BLOGLENGUALIA

jueves, 25 de septiembre de 2014

AMADOR LÓPEZ

"Las palabras"



Sabemos las fechas aproximadas de la aparición de la escritura, pero los historiadores no han sido capaces de establecer en qué época empezaron a hablar los humanos. Y nadie, desde entonces, ha podido percibir las palabras que pronunciaron.

            Las palabras que no se escuchan o las palabras que no se escriben, ni existieron ni existen. Sin embargo siempre hay alguien que presta oídos a nuestra lengua. Este es el viento. Aquellas frases que pronunciaron nuestros antepasados las percibió el viento. Porque eternamente se ha repetido que las palabras se las lleva el viento.
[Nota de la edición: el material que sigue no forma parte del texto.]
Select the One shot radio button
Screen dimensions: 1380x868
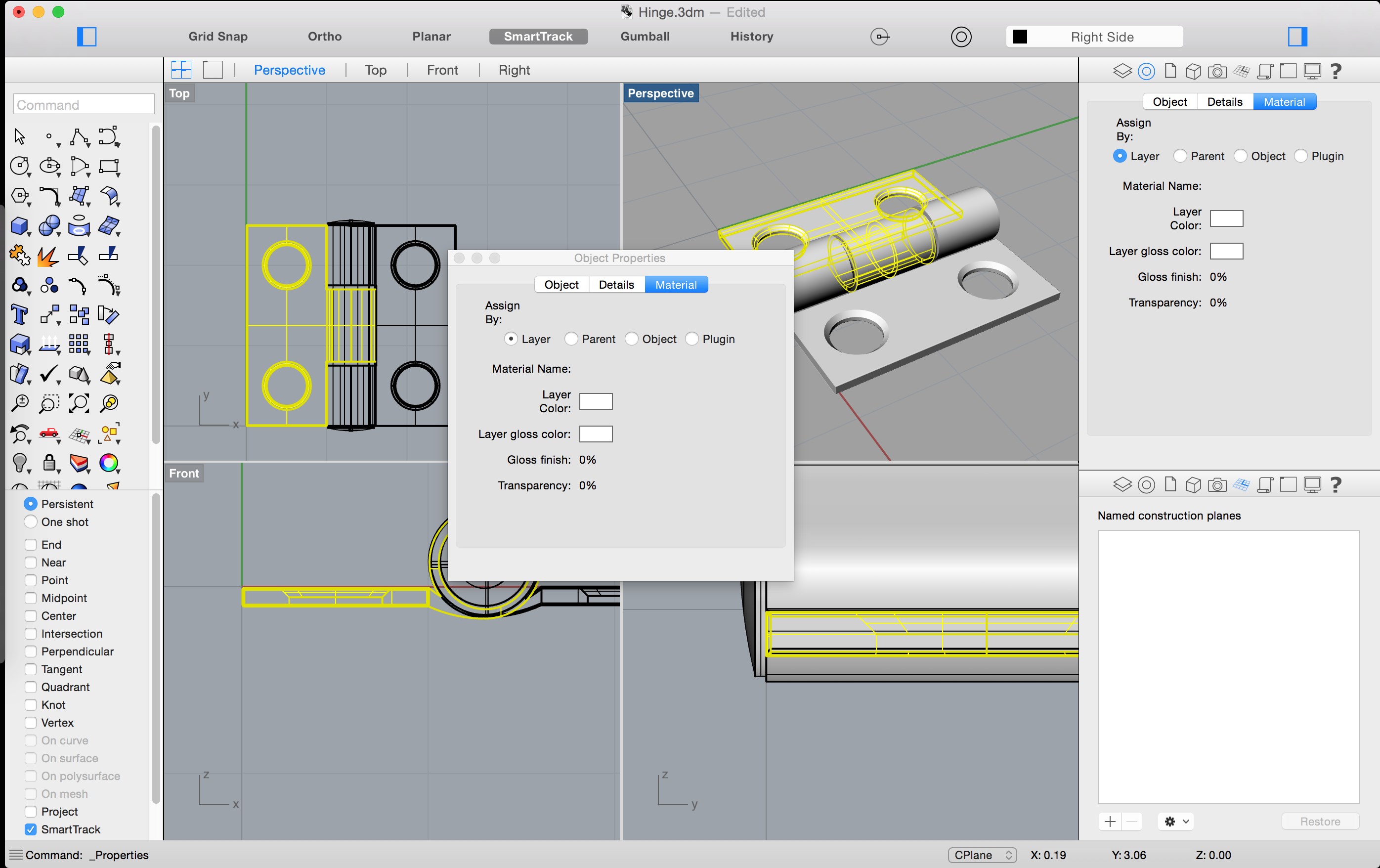(x=31, y=521)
            Pero ¿adónde se las lleva el viento? ¿Qué hace con ellas? El viento las mastica, las desordena en su enorme barriga, y las oculta, como si fuesen los granos de una bolsita de azúcar que desaparece en la taza de café con leche. Y después las transporta más allá de la estratosfera, al lugar donde habita el olvido. En la ciudad de los olvidados buscan a sus dueños, y se funden en un abrazo infinito. Pero cuando no encuentran a quien buscan, emprenden el camino de vuelta.
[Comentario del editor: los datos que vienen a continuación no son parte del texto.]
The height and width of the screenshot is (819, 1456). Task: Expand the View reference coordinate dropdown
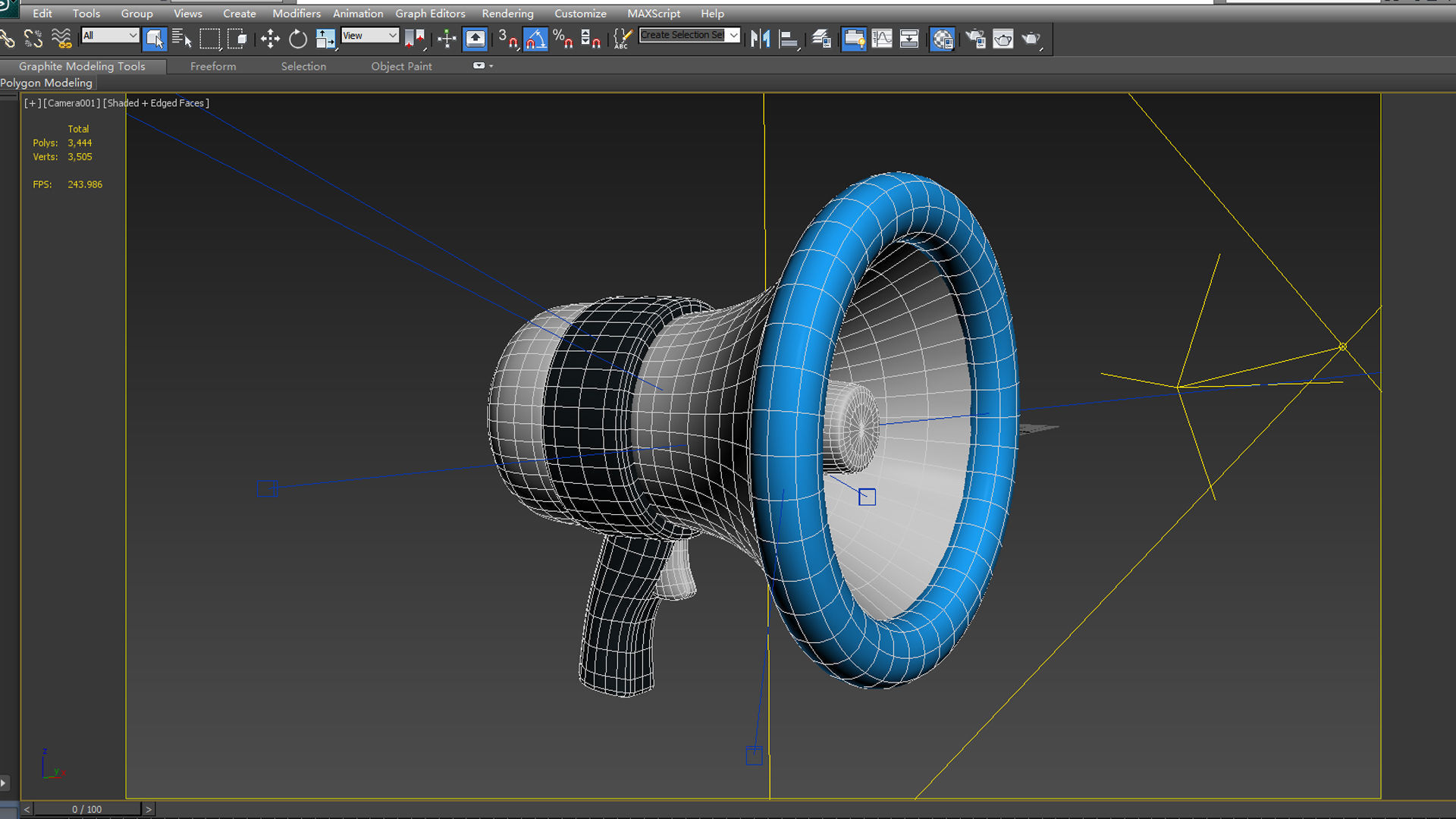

            La palabra tiene algo de salmón. Los salmones, después de su nacimiento en aguas dulces, se transforman para adaptarse al agua salada del mar. Y en la época de reproducción y cercana su muerte, mudan de nuevo para regresar al lugar de su nacimiento. La palabra siempre vuelve al lugar de donde emana.
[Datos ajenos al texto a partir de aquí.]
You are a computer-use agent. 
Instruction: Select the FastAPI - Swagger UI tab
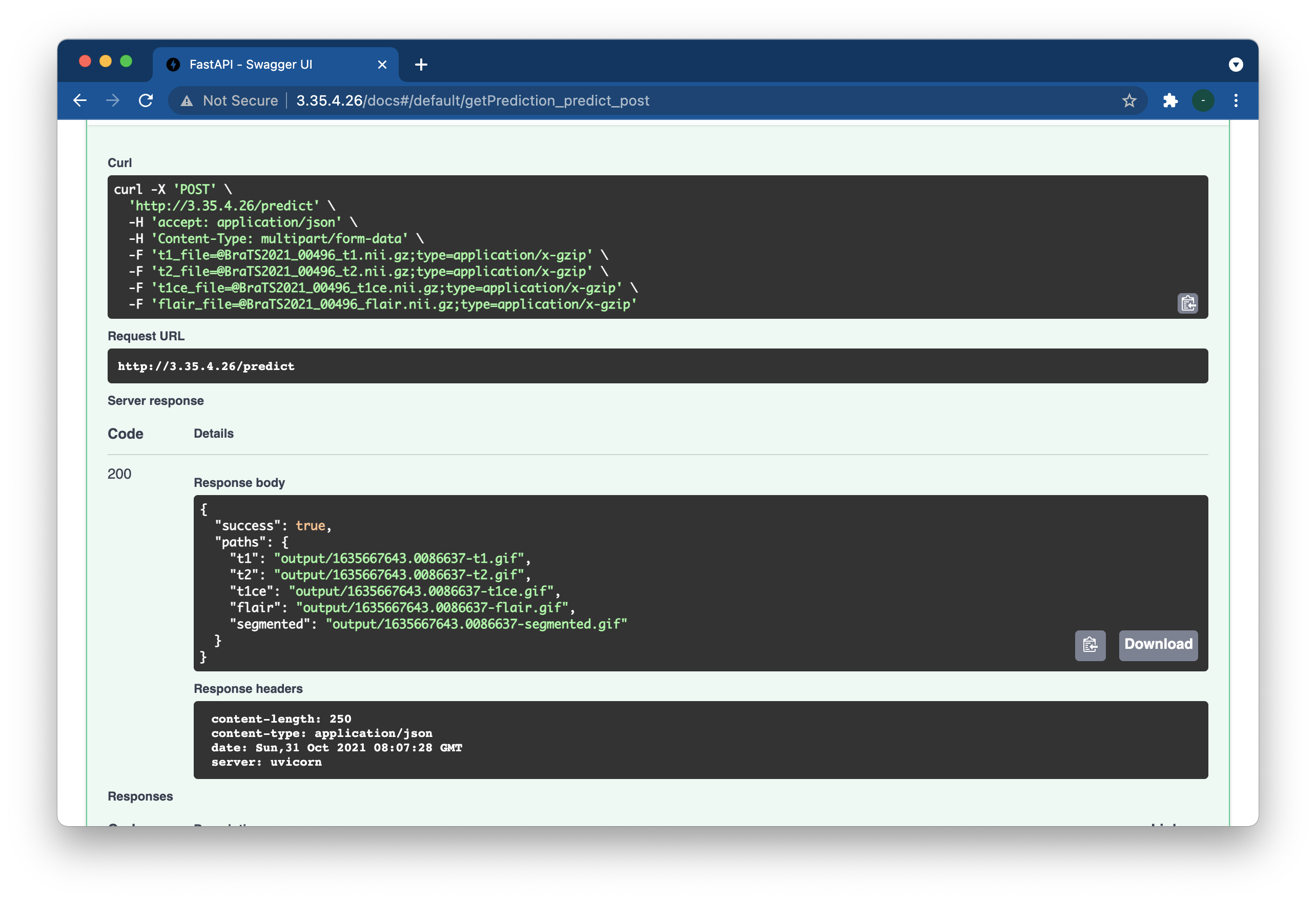[x=251, y=65]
            En las noches otoñales y en las noches de marzo, cuando el viento sopla con intensidad, podemos escuchar cómo descienden del más allá, cómo revolotean, chocan entre sí, se reúnen en inmensos remolinos hasta encontrar a sus viejas compañeras. Silban, susurran, lamentan, se huelen, se localizan, se abrazan, se dan la mano y recomponen la vieja sílaba, el antiguo vocablo, la desmemoriada frase. Entonces, como un enjambre silencioso de abejas transparentes que escoltan a la reina, las palabras se cuelan entre las rendijas de las puertas y las ventanas de nuestras casas y nos van a buscar al lugar donde dormimos. Entran en el cuerpo junto al aire que respiramos y se quedan en nuestro tálamo, que es la cuna donde nacieron.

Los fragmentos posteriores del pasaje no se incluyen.